Outreach Coordinator, Center for Latin American and Caribbean Studies
About
Chris Jensen is the community outreach coordinator for the Center for Latin American and Caribbean Studies at the University of Michigan’s International Institute. Chris graduated with his Ph.D. in political science at the University of Utah with a disciplinary focus on comparative politics, political theory, and public administration in May 2024, where he also received a master’s degree in public administration with an emphasis in Latin American Studies in 2016. Also, Chris holds a bachelor’s degree in international studies with a focus on international development and a regional concentration in Latin America from California State University, Long Beach.

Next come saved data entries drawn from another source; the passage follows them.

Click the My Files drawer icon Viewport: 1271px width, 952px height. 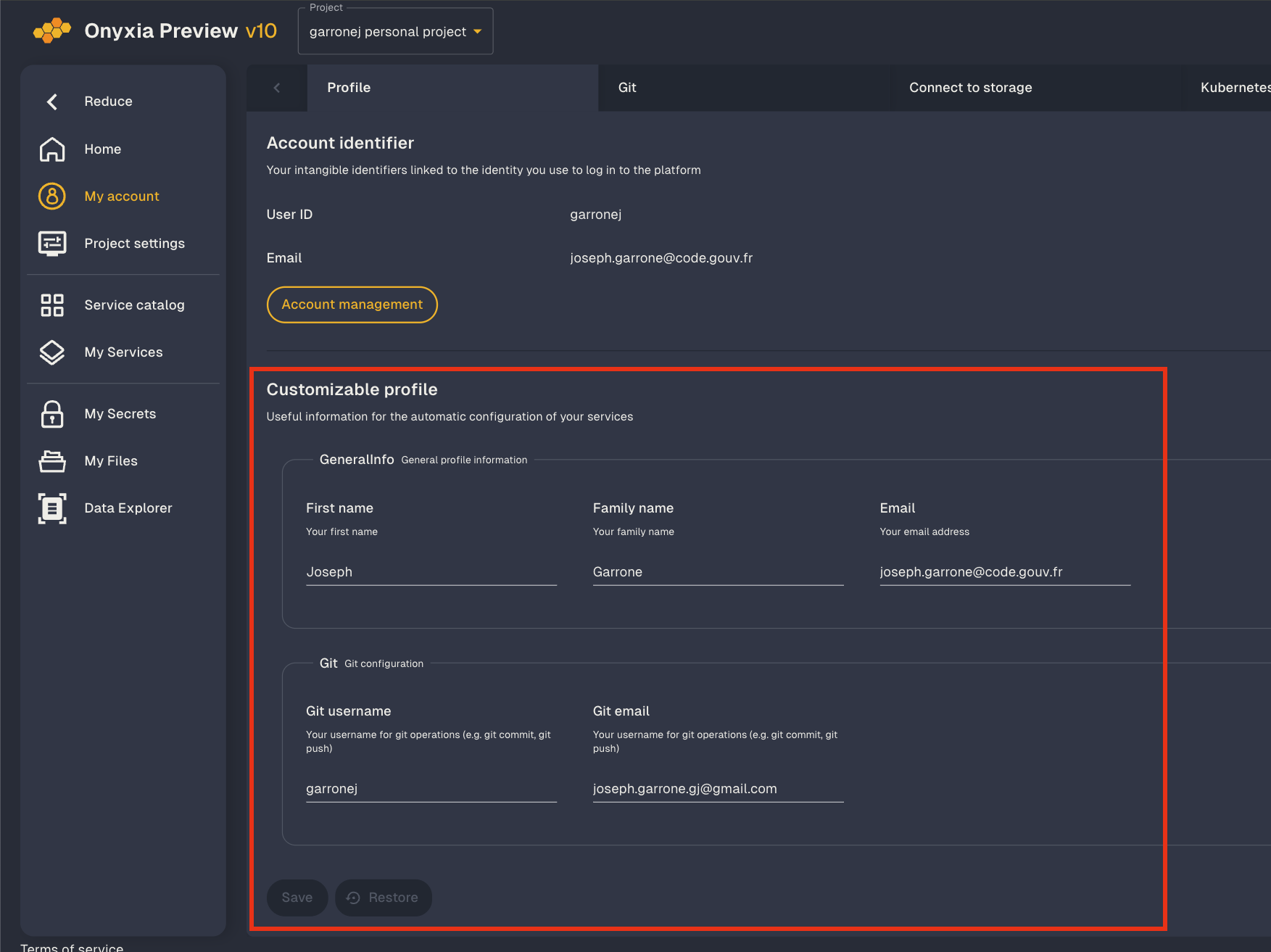tap(52, 461)
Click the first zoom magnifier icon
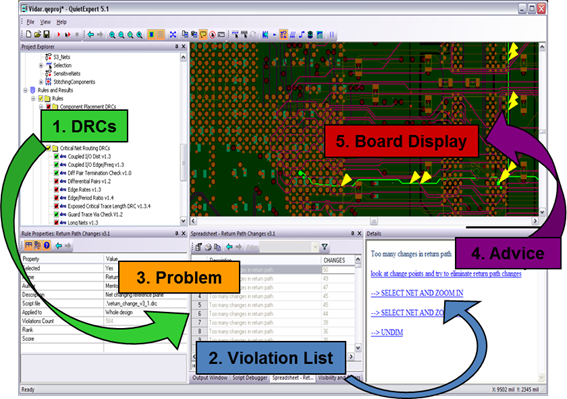567x399 pixels. click(x=112, y=35)
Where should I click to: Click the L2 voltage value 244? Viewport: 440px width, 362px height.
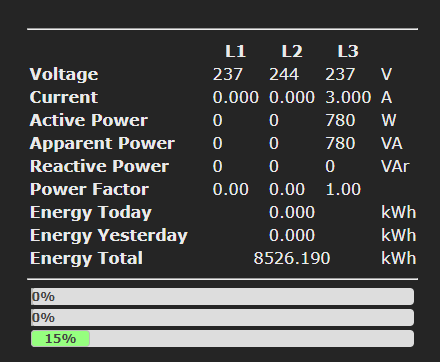pos(284,74)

After spending years volunteering in the Atacama region of Chile, Chris worked as an international project director in the INGO sector, serving marginalized communities in Peru, Ecuador, and Colombia. With a diverse project management portfolio that included local neighborhood associations, regional government contracts, and multilateral agreements with international and faith-based organizations, he has a passion for connecting people through collaborative partnerships. At the University of Utah, Chris managed a co-curricular community-engaged learning program developing campus-community partnerships, taught courses in community project design, undergraduate leadership, as well as comparative and Latin American politics, and served as faculty director for the University of Utah’s service-learning study abroad program to Havana, Cuba for 2016 and 2017 fall semesters.

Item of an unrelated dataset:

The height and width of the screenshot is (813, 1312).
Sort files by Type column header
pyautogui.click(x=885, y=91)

Since 2015, he has been conducting political ethnographical work in Cuba with a number of autonomous community-based organizations which work on a variety of social justice issues on the island. Chris' dissertation, Between Quiescence and Revolt: Articulatory Movements and Blogger Activism in Contemporary Cuba, looks at how independent leftist blogger activists in Cuba are creating discursive spaces for democratic change and greater inclusion.
His most recent awards have been as an Administrative Theory and Praxis Graduate Fellow (2019-2020) and a Tinker Foundation Dissertation Research Grantee (2020-2021).